:: TASK BRIEF ::
The answer is all of the data, repeated exactly.

:: AVAILABLE RECORDS ::

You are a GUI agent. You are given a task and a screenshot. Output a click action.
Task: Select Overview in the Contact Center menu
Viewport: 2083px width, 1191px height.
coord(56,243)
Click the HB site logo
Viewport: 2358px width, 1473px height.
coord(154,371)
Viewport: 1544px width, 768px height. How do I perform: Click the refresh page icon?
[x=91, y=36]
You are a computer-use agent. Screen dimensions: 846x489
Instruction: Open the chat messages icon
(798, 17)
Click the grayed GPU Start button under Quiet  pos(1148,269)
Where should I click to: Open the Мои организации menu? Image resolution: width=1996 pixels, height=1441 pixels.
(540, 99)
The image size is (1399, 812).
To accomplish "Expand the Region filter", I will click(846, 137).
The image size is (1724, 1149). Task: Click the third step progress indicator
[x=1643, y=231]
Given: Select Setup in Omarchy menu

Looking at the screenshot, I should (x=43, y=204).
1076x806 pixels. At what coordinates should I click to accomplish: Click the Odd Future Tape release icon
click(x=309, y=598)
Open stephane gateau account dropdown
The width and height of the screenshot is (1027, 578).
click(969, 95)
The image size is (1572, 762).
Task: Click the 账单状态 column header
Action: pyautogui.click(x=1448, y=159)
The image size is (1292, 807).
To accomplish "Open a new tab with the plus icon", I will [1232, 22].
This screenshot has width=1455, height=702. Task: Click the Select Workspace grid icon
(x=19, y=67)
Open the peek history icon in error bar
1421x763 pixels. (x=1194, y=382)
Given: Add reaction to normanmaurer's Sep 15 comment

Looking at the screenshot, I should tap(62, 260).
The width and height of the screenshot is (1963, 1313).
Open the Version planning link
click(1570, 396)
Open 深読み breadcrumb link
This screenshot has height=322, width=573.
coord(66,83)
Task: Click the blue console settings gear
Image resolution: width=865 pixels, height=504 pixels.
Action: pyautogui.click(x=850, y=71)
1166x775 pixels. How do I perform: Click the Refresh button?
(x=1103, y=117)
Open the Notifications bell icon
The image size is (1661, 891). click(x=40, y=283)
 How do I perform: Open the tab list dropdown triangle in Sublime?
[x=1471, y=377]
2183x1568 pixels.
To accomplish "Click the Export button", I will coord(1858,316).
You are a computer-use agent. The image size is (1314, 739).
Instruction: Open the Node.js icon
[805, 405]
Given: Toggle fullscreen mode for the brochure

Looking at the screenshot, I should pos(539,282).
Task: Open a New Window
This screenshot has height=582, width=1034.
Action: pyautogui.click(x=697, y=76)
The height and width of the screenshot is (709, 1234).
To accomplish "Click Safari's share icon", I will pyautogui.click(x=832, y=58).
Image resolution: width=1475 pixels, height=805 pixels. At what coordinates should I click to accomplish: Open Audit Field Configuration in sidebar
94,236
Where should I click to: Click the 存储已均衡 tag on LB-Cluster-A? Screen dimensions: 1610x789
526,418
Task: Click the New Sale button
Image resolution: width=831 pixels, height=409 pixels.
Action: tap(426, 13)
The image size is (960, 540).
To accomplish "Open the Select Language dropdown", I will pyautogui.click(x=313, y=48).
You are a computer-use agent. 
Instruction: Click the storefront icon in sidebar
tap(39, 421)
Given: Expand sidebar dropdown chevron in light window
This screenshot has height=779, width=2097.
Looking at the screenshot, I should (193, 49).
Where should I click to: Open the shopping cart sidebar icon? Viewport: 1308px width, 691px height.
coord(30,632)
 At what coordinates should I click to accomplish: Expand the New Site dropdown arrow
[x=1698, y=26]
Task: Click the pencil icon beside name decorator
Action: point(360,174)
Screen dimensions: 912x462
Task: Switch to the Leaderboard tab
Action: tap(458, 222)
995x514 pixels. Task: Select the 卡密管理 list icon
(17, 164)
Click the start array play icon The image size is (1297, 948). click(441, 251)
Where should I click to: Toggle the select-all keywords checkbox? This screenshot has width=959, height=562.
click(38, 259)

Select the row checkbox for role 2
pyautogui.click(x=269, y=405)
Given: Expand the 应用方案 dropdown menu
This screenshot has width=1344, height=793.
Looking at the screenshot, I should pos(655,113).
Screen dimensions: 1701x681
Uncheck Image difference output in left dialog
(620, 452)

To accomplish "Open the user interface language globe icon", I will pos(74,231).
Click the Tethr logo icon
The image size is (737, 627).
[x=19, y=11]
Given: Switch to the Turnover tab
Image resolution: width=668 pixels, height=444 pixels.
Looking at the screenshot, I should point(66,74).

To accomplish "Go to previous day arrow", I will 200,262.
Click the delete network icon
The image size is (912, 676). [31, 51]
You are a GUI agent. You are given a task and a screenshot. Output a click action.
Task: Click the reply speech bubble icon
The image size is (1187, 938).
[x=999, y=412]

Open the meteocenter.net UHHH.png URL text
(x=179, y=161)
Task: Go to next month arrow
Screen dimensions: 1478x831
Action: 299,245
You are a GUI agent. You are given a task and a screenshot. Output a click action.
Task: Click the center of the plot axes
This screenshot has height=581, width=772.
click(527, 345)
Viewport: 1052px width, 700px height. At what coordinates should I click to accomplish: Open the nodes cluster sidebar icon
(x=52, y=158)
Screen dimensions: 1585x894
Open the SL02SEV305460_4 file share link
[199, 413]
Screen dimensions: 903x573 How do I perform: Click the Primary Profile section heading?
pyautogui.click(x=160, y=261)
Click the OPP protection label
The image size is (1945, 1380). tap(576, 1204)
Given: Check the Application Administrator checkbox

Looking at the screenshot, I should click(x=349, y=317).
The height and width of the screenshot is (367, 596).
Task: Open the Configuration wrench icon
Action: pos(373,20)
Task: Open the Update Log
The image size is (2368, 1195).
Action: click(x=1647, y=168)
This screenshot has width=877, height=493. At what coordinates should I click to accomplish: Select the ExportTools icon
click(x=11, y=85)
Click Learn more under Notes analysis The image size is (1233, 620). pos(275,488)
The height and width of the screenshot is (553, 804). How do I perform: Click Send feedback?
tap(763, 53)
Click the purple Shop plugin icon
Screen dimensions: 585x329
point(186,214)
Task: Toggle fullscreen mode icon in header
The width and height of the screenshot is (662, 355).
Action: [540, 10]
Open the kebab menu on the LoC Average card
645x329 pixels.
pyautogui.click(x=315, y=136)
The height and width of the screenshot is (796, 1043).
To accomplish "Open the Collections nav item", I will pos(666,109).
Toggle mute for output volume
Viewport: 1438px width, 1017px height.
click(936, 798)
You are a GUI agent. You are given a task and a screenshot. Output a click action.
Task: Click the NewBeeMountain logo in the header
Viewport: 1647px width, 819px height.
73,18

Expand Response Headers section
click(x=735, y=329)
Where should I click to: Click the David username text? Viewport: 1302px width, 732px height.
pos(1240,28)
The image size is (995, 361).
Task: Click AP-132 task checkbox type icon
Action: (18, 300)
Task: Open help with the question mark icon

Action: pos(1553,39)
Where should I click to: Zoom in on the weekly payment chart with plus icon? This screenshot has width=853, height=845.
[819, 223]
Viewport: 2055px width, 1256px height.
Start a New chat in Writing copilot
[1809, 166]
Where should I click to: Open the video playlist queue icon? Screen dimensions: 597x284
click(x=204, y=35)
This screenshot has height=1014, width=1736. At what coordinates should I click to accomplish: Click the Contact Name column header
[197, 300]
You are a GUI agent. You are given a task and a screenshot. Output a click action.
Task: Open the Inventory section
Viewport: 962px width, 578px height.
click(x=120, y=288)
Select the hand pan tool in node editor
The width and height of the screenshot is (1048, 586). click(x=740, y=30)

:: SOLUTION FOR THIS PROBLEM ::
You are a GUI agent. You are given a task and a screenshot. Output a click action.
Task: Select Overview in the Contact Center menu
Viewport: 2083px width, 1191px height.
coord(56,243)
Click the HB site logo
Viewport: 2358px width, 1473px height.
coord(154,371)
Viewport: 1544px width, 768px height. How do I perform: Click the refresh page icon?
[x=91, y=36]
You are a computer-use agent. Screen dimensions: 846x489
Instruction: Open the chat messages icon
(798, 17)
Click the grayed GPU Start button under Quiet  pos(1148,269)
Where should I click to: Open the Мои организации menu? Image resolution: width=1996 pixels, height=1441 pixels.
(540, 99)
The image size is (1399, 812).
To accomplish "Expand the Region filter", I will click(846, 137).
The image size is (1724, 1149). Task: Click the third step progress indicator
[x=1643, y=231]
Given: Select Setup in Omarchy menu

Looking at the screenshot, I should (x=43, y=204).
1076x806 pixels. At what coordinates should I click to accomplish: Click the Odd Future Tape release icon
click(x=309, y=598)
Open stephane gateau account dropdown
The width and height of the screenshot is (1027, 578).
click(969, 95)
The image size is (1572, 762).
Task: Click the 账单状态 column header
Action: pyautogui.click(x=1448, y=159)
The image size is (1292, 807).
To accomplish "Open a new tab with the plus icon", I will [1232, 22].
This screenshot has width=1455, height=702. Task: Click the Select Workspace grid icon
(x=19, y=67)
Open the peek history icon in error bar
1421x763 pixels. (x=1194, y=382)
Given: Add reaction to normanmaurer's Sep 15 comment

Looking at the screenshot, I should tap(62, 260).
The width and height of the screenshot is (1963, 1313).
Open the Version planning link
click(1570, 396)
Open 深読み breadcrumb link
This screenshot has height=322, width=573.
coord(66,83)
Task: Click the blue console settings gear
Image resolution: width=865 pixels, height=504 pixels.
Action: pyautogui.click(x=850, y=71)
1166x775 pixels. How do I perform: Click the Refresh button?
(x=1103, y=117)
Open the Notifications bell icon
The image size is (1661, 891). click(x=40, y=283)
 How do I perform: Open the tab list dropdown triangle in Sublime?
[x=1471, y=377]
2183x1568 pixels.
To accomplish "Click the Export button", I will coord(1858,316).
You are a computer-use agent. The image size is (1314, 739).
Instruction: Open the Node.js icon
[805, 405]
Given: Toggle fullscreen mode for the brochure

Looking at the screenshot, I should pos(539,282).
Task: Open a New Window
This screenshot has height=582, width=1034.
Action: pyautogui.click(x=697, y=76)
The height and width of the screenshot is (709, 1234).
To accomplish "Click Safari's share icon", I will pyautogui.click(x=832, y=58).
Image resolution: width=1475 pixels, height=805 pixels. At what coordinates should I click to accomplish: Open Audit Field Configuration in sidebar
94,236
Where should I click to: Click the 存储已均衡 tag on LB-Cluster-A? Screen dimensions: 1610x789
526,418
Task: Click the New Sale button
Image resolution: width=831 pixels, height=409 pixels.
Action: tap(426, 13)
The image size is (960, 540).
To accomplish "Open the Select Language dropdown", I will pyautogui.click(x=313, y=48).
You are a computer-use agent. 
Instruction: Click the storefront icon in sidebar
tap(39, 421)
Given: Expand sidebar dropdown chevron in light window
This screenshot has height=779, width=2097.
Looking at the screenshot, I should (193, 49).
Where should I click to: Open the shopping cart sidebar icon? Viewport: 1308px width, 691px height.
coord(30,632)
 At what coordinates should I click to accomplish: Expand the New Site dropdown arrow
[x=1698, y=26]
Task: Click the pencil icon beside name decorator
Action: point(360,174)
Screen dimensions: 912x462
Task: Switch to the Leaderboard tab
Action: tap(458, 222)
995x514 pixels. Task: Select the 卡密管理 list icon
(17, 164)
Click the start array play icon The image size is (1297, 948). click(441, 251)
Where should I click to: Toggle the select-all keywords checkbox? This screenshot has width=959, height=562.
click(38, 259)

Select the row checkbox for role 2
pyautogui.click(x=269, y=405)
Given: Expand the 应用方案 dropdown menu
This screenshot has width=1344, height=793.
Looking at the screenshot, I should pos(655,113).
Screen dimensions: 1701x681
Uncheck Image difference output in left dialog
(620, 452)

To accomplish "Open the user interface language globe icon", I will pos(74,231).
Click the Tethr logo icon
The image size is (737, 627).
[x=19, y=11]
Given: Switch to the Turnover tab
Image resolution: width=668 pixels, height=444 pixels.
Looking at the screenshot, I should point(66,74).

To accomplish "Go to previous day arrow", I will 200,262.
Click the delete network icon
The image size is (912, 676). [31, 51]
You are a GUI agent. You are given a task and a screenshot. Output a click action.
Task: Click the reply speech bubble icon
The image size is (1187, 938).
[x=999, y=412]

Open the meteocenter.net UHHH.png URL text
(x=179, y=161)
Task: Go to next month arrow
Screen dimensions: 1478x831
Action: 299,245
You are a GUI agent. You are given a task and a screenshot. Output a click action.
Task: Click the center of the plot axes
This screenshot has height=581, width=772.
click(527, 345)
Viewport: 1052px width, 700px height. At what coordinates should I click to accomplish: Open the nodes cluster sidebar icon
(x=52, y=158)
Screen dimensions: 1585x894
Open the SL02SEV305460_4 file share link
[199, 413]
Screen dimensions: 903x573 How do I perform: Click the Primary Profile section heading?
pyautogui.click(x=160, y=261)
Click the OPP protection label
The image size is (1945, 1380). tap(576, 1204)
Given: Check the Application Administrator checkbox

Looking at the screenshot, I should click(x=349, y=317).
The height and width of the screenshot is (367, 596).
Task: Open the Configuration wrench icon
Action: pos(373,20)
Task: Open the Update Log
The image size is (2368, 1195).
Action: click(x=1647, y=168)
This screenshot has width=877, height=493. At what coordinates should I click to accomplish: Select the ExportTools icon
click(x=11, y=85)
Click Learn more under Notes analysis The image size is (1233, 620). pos(275,488)
The height and width of the screenshot is (553, 804). How do I perform: Click Send feedback?
tap(763, 53)
Click the purple Shop plugin icon
Screen dimensions: 585x329
point(186,214)
Task: Toggle fullscreen mode icon in header
The width and height of the screenshot is (662, 355).
Action: [540, 10]
Open the kebab menu on the LoC Average card
645x329 pixels.
pyautogui.click(x=315, y=136)
The height and width of the screenshot is (796, 1043).
To accomplish "Open the Collections nav item", I will pos(666,109).
Toggle mute for output volume
Viewport: 1438px width, 1017px height.
click(936, 798)
You are a GUI agent. You are given a task and a screenshot. Output a click action.
Task: Click the NewBeeMountain logo in the header
Viewport: 1647px width, 819px height.
73,18

Expand Response Headers section
click(x=735, y=329)
Where should I click to: Click the David username text? Viewport: 1302px width, 732px height.
pos(1240,28)
The image size is (995, 361).
Task: Click AP-132 task checkbox type icon
Action: (18, 300)
Task: Open help with the question mark icon

Action: pos(1553,39)
Where should I click to: Zoom in on the weekly payment chart with plus icon? This screenshot has width=853, height=845.
[819, 223]
Viewport: 2055px width, 1256px height.
Start a New chat in Writing copilot
[1809, 166]
Where should I click to: Open the video playlist queue icon? Screen dimensions: 597x284
click(x=204, y=35)
This screenshot has height=1014, width=1736. At what coordinates should I click to accomplish: Click the Contact Name column header
[197, 300]
You are a GUI agent. You are given a task and a screenshot. Output a click action.
Task: Open the Inventory section
Viewport: 962px width, 578px height.
click(x=120, y=288)
Select the hand pan tool in node editor
The width and height of the screenshot is (1048, 586). click(x=740, y=30)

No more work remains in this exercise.